The systematic repression has since led to the imprisonment of more than fifteen thousand HDP members. Dozens of HDP mayors who had won in two successive local elections have been summarily removed from office, jailed, and replaced by Erdoğan-appointed trustees.
Scrambling through legal labyrinths: Kurdish politics
But that is not all. Since March 2021, proceedings to ban the HDP have been underway before the Constitutional Court, in accordance with Erdoğan’s long-repeated desire. This politically motivated procedure and the government’s pressure on the Court have raised the possibility of the party being shut down just before the elections, forcing the HDP to manoeuvre through the political and related legal labyrinth of Erdoğan’s autocracy: The party decided to participate in the elections via the Green Left Party (YSP), a smaller party within its alliance, which should escape the ban on the HDP itself.
Being the third largest party in the country, HDP is also the leading political force in the Alliance for Labour and Freedom, who has decided not to field its presidential candidate but to support Kemal Kılıçdaroğlu, the strongest opponent of Erdoğan in the presidential race. Kılıçdaroğlu, the leader of the Kemalist and social-democratic Republican People’s Party (CHP) is confident that he can bring an end to Erdoğan rule. The joint candidate of the six-party Nation Alliance comes from a Kurdish-Alevi family and he promises a return to a strengthened parliamentarism, together with his nationalist, conservative and liberal peers within the bloc.

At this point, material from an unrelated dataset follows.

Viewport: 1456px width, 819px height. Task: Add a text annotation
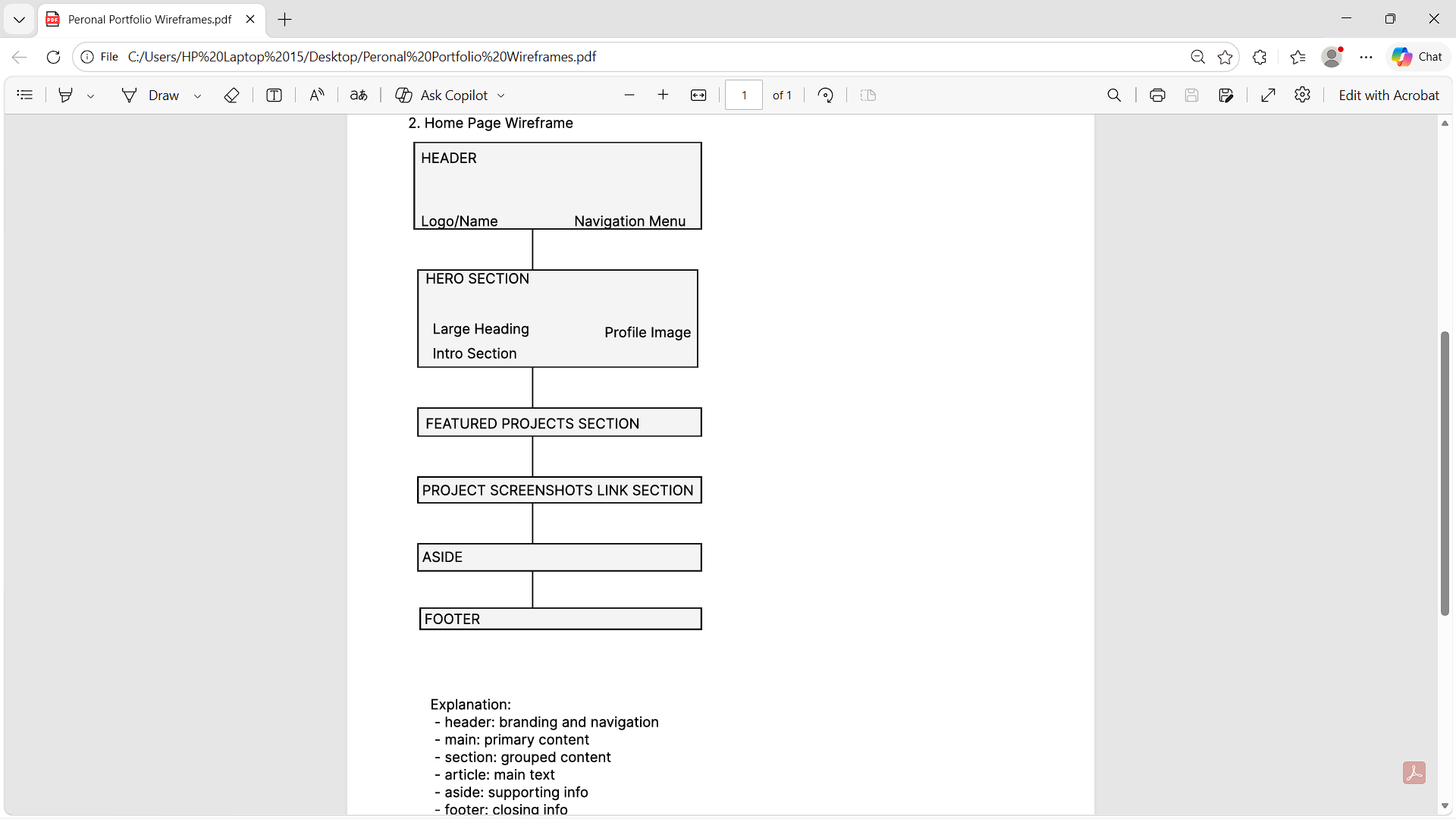274,95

The promise of support from the HDP’s left-wing alliance considerably increases Kılıçdaroğlu’s chances of prevailing against Erdoğan. In other words; the HDP and the Kurds is likely to play a kingmaker role in determining which candidate from the two largest blocs — both of which are essentially nationalist in character —wins the popular vote for the presidency.
The Erdoğan-led People’s Alliance is supported by two ultra-nationalist parties, as well as an Islamist paramilitary group known as the “Kurdish Hizbullah” which acts in the service of the Turkish state.

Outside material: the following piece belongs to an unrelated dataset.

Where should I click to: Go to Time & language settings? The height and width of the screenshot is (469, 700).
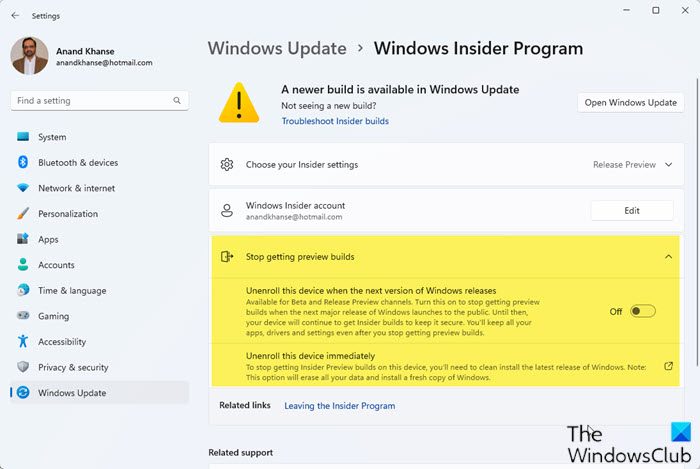coord(71,290)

According to the forecasts, the People’s Alliance and Nation Alliance will each get around 40 percent of the vote. The 13 to 14 percent that the YSP/HDP’s Alliance for Labour and Freedom are expected to command could thus help Kılıçdaroğlu to be elected as Turkey’s new president.
Even so, the third bloc does not want to elect a new “emperor” who will continue Erdoğan’s path of determining the country’s future by himself, but a president who will lead Turkey toward democratization. This makes it all the more important that neither of the two large alliances achieve an absolute majority in parliament. If the Labour and Freedom MPs are up to 80, as projected, future legislation will need their support.

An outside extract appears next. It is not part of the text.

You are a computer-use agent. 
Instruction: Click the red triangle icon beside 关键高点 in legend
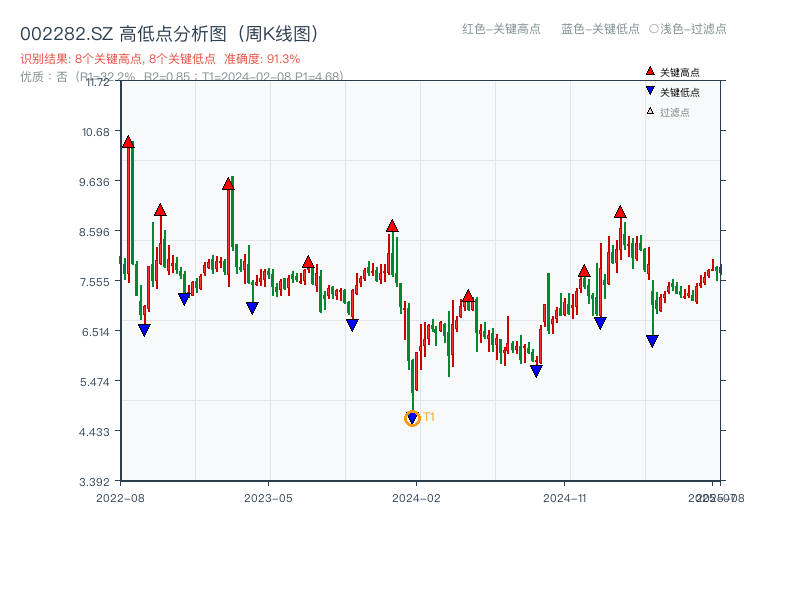tap(650, 71)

Kurds’ fair share of work, the rest’s dilemma for obvious
The central expectations of the HDP and its allies are an end to the state policy of war and violence against the Kurds, the fresh implementation of basic democratic rights stolen from citizens of Turkey, the release of all political prisoners, and ultimately the establishment of a path to a common democratic future.
With no vision left for the future, Erdoğan’s only chance of political survival is to deploy the state apparatus he has brought under control against a possible democratic turn. It thus remains sadly difficult to predict what he will do until May 14.
HDP and the Kurdish people, threatened with outright suppression, will nevertheless play its role, using all resources at their disposal to move the country toward democracy in the face of heavy repression. What happens next depends on the will of the rest of the Turkish voters — whether it wants to continue living under authoritarianism, or give democracy a chance.
Devriş Çimen is European representative of the Peoples’ Democratic Party (HDP).